|Reviews for Marriage Arrangements|
| meg chapter 1 . 12/27/2016
i would suggest doing some research on terminology. The word "clan" is traditionally used when describing those of scottish lineage. If you're trying to make the dialogue sound more formal then i suggest "house" instead of "clan". Particularly in the time period your story is set in, it would be considered an insult to both scottish and british people if the term clan was applied to british aristocracy
| Antara chapter 26 . 12/3/2016
Dude u are just fantastic! Can't stop reading! Wonderful for this story will be the understatement of the year! Way to go
| mahle101 chapter 1 . 8/26/2016
Wow your story is so good I'd I didn't know anybetter I would say u a professional writer.
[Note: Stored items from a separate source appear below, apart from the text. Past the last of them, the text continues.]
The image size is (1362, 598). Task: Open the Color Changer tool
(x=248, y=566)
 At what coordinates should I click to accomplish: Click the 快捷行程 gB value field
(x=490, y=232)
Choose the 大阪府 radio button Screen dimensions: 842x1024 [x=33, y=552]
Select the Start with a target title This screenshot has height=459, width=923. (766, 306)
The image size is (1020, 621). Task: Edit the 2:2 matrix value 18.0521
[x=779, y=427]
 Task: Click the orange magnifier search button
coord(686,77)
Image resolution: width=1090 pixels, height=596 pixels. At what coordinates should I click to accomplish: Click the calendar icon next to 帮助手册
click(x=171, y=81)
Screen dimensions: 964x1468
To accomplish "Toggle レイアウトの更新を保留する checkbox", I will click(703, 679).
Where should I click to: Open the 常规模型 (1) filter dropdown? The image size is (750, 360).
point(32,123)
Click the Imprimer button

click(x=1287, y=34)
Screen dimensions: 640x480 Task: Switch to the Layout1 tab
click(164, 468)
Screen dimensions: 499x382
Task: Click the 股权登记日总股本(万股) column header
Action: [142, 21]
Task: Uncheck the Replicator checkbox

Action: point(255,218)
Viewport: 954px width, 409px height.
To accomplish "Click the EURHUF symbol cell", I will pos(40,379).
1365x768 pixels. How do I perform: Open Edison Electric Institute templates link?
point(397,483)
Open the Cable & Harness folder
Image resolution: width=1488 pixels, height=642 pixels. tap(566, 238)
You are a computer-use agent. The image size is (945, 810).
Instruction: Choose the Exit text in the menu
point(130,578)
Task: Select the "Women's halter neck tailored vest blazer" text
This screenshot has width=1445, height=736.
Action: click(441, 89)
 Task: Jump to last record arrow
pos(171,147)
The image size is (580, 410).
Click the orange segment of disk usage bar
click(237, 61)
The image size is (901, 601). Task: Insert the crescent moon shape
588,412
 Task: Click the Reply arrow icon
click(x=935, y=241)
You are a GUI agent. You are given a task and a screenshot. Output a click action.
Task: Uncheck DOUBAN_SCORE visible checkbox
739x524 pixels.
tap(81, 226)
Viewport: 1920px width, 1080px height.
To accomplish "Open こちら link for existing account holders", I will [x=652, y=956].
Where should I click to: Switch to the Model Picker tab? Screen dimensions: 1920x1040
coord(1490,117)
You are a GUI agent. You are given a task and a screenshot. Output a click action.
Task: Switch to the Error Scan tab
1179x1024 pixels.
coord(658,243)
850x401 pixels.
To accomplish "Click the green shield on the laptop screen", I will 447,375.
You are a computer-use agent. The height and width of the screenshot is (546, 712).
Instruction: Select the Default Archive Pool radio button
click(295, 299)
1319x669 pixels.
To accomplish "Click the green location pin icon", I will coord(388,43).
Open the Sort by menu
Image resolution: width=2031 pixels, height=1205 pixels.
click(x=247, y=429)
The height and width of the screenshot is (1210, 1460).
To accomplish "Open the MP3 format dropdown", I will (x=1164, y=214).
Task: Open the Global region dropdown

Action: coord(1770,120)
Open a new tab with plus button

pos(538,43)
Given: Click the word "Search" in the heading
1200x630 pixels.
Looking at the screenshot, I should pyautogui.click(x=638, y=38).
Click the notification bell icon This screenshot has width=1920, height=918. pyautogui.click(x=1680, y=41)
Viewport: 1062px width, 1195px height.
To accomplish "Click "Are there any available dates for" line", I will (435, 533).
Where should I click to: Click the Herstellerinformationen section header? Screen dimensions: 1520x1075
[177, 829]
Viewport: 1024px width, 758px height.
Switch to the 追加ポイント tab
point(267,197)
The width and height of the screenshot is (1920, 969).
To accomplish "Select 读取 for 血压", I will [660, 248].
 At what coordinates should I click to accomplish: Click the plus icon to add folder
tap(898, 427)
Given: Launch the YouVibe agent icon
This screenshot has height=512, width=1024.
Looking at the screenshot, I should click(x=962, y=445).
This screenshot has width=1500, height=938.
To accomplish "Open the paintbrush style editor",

I LOVE IT!
| MyladyNancy chapter 44 . 3/17/2016
thank you for sharing your talent for story telling. I very much enjoyed the last couple of days of reading
| MyladyNancy chapter 4 . 3/16/2016
I went to your page and read some of your reviews. I am looking forward to reading your story. A am assuming that English is not your first language and I am impressed that you are trying hard to put this story in English. That should enlighten the past reviewer to the challenges you are having in the 1800 setting and grammar. I can see the mistakes but don't find them difficult to convert into 1the 1800 setting.
| gleefan2009 chapter 44 . 1/14/2016
love it please write more
| jk chapter 7 . 8/25/2015
this is the 18th century?
and Tanya says "you were so not into it were you Edward?"
hmmm did they talk like that back then? I think not. Perhaps alittle research wouldn't kill you writer, your story would be better for it!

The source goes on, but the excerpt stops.